I’ve ran three tumblrs for many years now, two idle and a running one.
The first two were intended for fandom and graphics. The running one was my personal blog. I used to write on journal notebooks to save records of what transpired in my life every year but I tired and stopped when I entered my second year in highschool. I decided to write again in my junior year, but for a change, through blogging. It was more convenient because time was crucial—I had many commitments then and I took too much time to invest and venture on a lot of things to help myself decide and prepare for college.
That turned out useless because I am where I’m not supposed to be right now.
Anyway, my personal blog’s been solitary for a while now. I provided no identity, in fear of getting tracked again. It was terrifying and traumatic. You realize someone from school has been reading and following your crap. Not just someone, but someone you like. Screw you google. It was personal, purely personal. I utilized my liberty to act immature and dumb and mean and bitchy and emotional and unreasonable and inconsistent and everything I’m embarrassed about in the most drastic manner possible, sure of the fact that I’m not being watched. And then someone sees it. I felt bare, curled up and naked. It was very appalling—people use what you spit down there against you. And they make fun of you for it. It was so fucked up I deleted my information and changed urls every month.

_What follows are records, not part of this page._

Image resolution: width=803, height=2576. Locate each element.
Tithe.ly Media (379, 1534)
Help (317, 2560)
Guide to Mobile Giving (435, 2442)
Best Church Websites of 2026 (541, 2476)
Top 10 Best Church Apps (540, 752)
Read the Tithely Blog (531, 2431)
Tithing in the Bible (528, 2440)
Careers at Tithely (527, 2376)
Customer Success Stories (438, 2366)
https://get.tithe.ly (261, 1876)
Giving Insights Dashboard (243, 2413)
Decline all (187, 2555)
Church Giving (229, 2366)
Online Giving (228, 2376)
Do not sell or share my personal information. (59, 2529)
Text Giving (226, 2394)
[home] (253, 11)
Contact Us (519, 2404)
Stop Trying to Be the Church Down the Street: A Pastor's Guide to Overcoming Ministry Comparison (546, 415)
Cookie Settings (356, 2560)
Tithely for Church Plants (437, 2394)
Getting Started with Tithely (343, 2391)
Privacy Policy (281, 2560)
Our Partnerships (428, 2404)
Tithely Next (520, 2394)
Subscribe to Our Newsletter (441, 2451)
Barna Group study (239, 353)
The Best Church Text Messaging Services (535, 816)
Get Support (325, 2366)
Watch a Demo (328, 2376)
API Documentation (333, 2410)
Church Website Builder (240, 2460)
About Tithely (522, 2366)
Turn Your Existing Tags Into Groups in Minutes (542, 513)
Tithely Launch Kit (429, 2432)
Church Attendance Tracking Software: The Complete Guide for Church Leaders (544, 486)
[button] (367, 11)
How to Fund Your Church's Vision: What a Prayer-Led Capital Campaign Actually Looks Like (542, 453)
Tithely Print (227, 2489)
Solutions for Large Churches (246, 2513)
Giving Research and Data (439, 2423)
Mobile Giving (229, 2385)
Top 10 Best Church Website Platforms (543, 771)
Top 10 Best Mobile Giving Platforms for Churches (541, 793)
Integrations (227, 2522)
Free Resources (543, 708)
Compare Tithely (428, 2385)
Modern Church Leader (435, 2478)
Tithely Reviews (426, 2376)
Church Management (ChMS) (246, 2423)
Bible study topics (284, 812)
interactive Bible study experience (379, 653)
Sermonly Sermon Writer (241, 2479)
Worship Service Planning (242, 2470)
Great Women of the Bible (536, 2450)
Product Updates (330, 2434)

However, being “down” there has been quite detrimental. I wallowed alone in misery and grief. The past weeks had been a huge let-down—not that ’twas a first, but I’m growing up and old. My viewpoints on things are changing. The way I deal with my emotions changed along with the way I deal with problems. I’m still struggling, and at least still learning. And I thought that for a change, I’d get out of that limbo and expose myself in the wide open. Yes, It doesn’t feel reassuring, and thoughts that I might regret this went up and down my spine. I’m not used to letting people inside my shell, because I know for a fact that most are just nosy rascals (and because I am too, sometimes). But I guess I’d take this as a step forward, a move to finally and genuinely like myself, to accept me for who and what I am regardless of what all of you have to say.
Sounds so cliche, I know. Doesn’t mean its relevance wears off.
And finally, today, I become myself.